### [Records from a collection]
*****
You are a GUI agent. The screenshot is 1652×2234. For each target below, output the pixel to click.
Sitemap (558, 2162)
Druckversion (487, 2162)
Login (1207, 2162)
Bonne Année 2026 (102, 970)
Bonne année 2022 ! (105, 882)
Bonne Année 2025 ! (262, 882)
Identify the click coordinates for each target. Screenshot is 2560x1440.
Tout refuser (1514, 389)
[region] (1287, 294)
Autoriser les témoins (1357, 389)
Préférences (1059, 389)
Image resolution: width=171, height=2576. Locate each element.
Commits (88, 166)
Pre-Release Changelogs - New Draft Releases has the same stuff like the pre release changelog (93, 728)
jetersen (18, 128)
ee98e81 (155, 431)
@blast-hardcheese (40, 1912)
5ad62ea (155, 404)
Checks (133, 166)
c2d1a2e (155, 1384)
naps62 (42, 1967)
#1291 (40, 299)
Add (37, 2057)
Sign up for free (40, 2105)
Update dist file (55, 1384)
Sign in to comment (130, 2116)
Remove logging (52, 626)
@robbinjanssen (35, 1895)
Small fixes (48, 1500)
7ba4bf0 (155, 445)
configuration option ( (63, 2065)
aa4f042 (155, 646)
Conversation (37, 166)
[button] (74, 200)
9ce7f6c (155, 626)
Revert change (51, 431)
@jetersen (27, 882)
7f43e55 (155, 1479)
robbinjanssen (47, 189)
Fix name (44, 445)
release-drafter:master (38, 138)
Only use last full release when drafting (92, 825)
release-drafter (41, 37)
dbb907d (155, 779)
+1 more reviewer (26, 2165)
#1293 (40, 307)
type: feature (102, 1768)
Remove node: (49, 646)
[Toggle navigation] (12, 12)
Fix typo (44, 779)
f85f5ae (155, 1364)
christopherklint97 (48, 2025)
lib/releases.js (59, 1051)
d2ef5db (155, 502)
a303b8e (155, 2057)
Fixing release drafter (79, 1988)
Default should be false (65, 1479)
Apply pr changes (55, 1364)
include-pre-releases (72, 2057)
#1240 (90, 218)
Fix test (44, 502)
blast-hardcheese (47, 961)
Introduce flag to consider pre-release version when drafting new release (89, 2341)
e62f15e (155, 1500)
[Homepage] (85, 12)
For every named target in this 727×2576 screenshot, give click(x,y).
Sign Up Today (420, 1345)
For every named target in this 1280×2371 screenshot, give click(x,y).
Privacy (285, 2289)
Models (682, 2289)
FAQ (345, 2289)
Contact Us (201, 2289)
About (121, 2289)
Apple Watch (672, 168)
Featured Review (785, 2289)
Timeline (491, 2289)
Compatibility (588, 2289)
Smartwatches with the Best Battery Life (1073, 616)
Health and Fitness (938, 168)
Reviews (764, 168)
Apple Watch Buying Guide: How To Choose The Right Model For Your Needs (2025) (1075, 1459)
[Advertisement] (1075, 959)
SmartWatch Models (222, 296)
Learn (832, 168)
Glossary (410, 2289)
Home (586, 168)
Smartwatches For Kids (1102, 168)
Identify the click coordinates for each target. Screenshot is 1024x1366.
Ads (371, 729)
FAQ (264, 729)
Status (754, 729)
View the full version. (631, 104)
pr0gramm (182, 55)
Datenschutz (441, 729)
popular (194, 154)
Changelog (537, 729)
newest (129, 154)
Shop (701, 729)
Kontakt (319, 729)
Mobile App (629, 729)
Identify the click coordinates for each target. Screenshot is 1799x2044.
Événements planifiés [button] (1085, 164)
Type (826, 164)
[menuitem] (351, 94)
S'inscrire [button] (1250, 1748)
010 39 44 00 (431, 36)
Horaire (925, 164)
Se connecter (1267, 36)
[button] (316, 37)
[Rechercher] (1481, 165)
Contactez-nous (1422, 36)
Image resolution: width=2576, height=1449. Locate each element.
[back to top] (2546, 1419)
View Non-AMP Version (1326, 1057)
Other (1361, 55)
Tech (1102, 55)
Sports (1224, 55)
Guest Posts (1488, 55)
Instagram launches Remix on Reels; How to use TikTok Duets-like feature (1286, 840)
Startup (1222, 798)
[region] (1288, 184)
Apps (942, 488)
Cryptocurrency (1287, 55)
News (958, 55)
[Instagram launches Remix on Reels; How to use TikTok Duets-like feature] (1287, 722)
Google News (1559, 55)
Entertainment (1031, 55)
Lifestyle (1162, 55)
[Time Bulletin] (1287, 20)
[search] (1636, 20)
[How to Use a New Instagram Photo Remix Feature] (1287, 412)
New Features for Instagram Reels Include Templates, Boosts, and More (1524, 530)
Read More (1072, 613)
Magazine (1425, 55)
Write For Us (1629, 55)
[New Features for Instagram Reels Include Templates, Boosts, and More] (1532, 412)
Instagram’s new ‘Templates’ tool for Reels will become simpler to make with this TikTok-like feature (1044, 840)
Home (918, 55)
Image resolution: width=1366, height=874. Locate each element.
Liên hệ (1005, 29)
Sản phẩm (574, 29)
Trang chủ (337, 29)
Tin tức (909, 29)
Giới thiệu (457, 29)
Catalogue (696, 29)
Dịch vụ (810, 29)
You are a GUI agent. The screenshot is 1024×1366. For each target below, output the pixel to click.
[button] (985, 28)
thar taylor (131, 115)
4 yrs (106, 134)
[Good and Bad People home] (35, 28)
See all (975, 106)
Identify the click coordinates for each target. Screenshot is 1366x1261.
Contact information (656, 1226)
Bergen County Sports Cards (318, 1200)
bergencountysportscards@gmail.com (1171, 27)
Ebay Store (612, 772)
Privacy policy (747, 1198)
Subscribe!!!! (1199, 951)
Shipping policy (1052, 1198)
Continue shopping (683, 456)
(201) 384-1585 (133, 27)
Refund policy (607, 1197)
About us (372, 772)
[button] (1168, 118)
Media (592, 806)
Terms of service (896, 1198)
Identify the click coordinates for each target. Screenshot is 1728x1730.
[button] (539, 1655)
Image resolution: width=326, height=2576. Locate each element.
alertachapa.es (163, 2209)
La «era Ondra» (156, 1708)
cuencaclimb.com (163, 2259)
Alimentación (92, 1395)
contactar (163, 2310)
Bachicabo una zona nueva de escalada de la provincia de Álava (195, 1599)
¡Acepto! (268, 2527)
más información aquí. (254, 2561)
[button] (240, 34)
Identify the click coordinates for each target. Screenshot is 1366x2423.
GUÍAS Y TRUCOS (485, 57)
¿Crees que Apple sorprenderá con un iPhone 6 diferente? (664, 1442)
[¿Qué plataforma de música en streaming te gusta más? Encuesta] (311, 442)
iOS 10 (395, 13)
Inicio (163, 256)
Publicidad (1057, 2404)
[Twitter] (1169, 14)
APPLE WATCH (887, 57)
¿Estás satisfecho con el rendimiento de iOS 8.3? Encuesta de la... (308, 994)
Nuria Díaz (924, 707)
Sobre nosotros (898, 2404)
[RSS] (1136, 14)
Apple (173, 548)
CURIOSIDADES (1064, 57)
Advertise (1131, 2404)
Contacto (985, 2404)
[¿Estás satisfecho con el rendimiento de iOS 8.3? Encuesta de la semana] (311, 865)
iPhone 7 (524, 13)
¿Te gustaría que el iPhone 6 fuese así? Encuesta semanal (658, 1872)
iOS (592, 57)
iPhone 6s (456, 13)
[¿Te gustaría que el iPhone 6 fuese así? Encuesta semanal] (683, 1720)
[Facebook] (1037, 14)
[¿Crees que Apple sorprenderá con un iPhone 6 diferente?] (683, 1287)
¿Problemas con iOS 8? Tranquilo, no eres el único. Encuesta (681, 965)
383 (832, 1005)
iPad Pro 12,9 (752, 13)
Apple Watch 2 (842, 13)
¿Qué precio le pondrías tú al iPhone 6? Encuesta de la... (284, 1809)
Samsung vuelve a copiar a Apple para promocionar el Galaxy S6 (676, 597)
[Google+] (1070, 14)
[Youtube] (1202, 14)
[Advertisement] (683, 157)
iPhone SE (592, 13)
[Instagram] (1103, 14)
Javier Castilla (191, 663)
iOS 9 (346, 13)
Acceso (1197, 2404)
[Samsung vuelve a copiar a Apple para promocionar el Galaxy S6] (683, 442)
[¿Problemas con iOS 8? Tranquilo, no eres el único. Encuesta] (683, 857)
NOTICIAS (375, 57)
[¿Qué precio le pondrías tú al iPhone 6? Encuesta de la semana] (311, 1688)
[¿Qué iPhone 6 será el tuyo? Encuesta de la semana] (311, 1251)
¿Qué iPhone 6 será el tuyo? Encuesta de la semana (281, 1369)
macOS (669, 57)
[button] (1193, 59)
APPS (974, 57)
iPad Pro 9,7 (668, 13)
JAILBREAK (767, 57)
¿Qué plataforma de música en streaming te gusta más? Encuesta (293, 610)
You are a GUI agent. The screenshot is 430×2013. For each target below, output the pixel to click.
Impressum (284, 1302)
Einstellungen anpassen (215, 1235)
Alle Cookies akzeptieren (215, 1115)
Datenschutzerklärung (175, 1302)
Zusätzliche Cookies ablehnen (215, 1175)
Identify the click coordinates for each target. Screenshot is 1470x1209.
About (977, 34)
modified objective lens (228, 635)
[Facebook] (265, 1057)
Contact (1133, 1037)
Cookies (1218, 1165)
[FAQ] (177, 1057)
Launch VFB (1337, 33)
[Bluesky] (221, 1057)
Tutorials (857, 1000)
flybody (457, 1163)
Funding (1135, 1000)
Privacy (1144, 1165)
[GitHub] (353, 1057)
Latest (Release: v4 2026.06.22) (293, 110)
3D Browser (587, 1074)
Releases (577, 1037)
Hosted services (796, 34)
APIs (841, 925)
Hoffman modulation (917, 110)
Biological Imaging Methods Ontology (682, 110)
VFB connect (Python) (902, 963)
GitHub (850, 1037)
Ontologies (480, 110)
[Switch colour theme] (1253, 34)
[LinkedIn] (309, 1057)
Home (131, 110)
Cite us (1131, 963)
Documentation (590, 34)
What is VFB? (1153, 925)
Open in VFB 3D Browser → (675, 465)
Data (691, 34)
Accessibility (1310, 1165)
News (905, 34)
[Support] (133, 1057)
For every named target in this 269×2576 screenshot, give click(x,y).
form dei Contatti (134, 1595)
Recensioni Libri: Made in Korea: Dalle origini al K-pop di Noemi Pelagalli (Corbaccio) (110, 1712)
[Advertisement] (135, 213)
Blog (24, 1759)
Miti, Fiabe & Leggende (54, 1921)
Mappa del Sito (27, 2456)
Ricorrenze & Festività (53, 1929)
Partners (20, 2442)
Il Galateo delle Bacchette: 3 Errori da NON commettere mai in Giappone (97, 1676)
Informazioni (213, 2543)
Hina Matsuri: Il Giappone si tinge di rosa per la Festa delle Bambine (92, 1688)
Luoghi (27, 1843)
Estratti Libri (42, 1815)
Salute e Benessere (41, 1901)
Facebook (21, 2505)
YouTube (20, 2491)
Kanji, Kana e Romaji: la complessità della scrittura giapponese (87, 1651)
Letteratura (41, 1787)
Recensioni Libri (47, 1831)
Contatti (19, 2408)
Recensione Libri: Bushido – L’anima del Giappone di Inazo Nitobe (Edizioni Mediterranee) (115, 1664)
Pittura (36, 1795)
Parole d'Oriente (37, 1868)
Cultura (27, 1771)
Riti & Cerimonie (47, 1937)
*****
### [AIM]
Repeat the rows word for word, from the line with "Shop (701, 729)" to the line with "Entertainment (1031, 55)", including both of those lines.

### [REPLY TO THE TASK]
Shop (701, 729)
Kontakt (319, 729)
Mobile App (629, 729)
Identify the click coordinates for each target. Screenshot is 1799x2044.
Événements planifiés [button] (1085, 164)
Type (826, 164)
[menuitem] (351, 94)
S'inscrire [button] (1250, 1748)
010 39 44 00 (431, 36)
Horaire (925, 164)
Se connecter (1267, 36)
[button] (316, 37)
[Rechercher] (1481, 165)
Contactez-nous (1422, 36)
Image resolution: width=2576, height=1449. Locate each element.
[back to top] (2546, 1419)
View Non-AMP Version (1326, 1057)
Other (1361, 55)
Tech (1102, 55)
Sports (1224, 55)
Guest Posts (1488, 55)
Instagram launches Remix on Reels; How to use TikTok Duets-like feature (1286, 840)
Startup (1222, 798)
[region] (1288, 184)
Apps (942, 488)
Cryptocurrency (1287, 55)
News (958, 55)
[Instagram launches Remix on Reels; How to use TikTok Duets-like feature] (1287, 722)
Google News (1559, 55)
Entertainment (1031, 55)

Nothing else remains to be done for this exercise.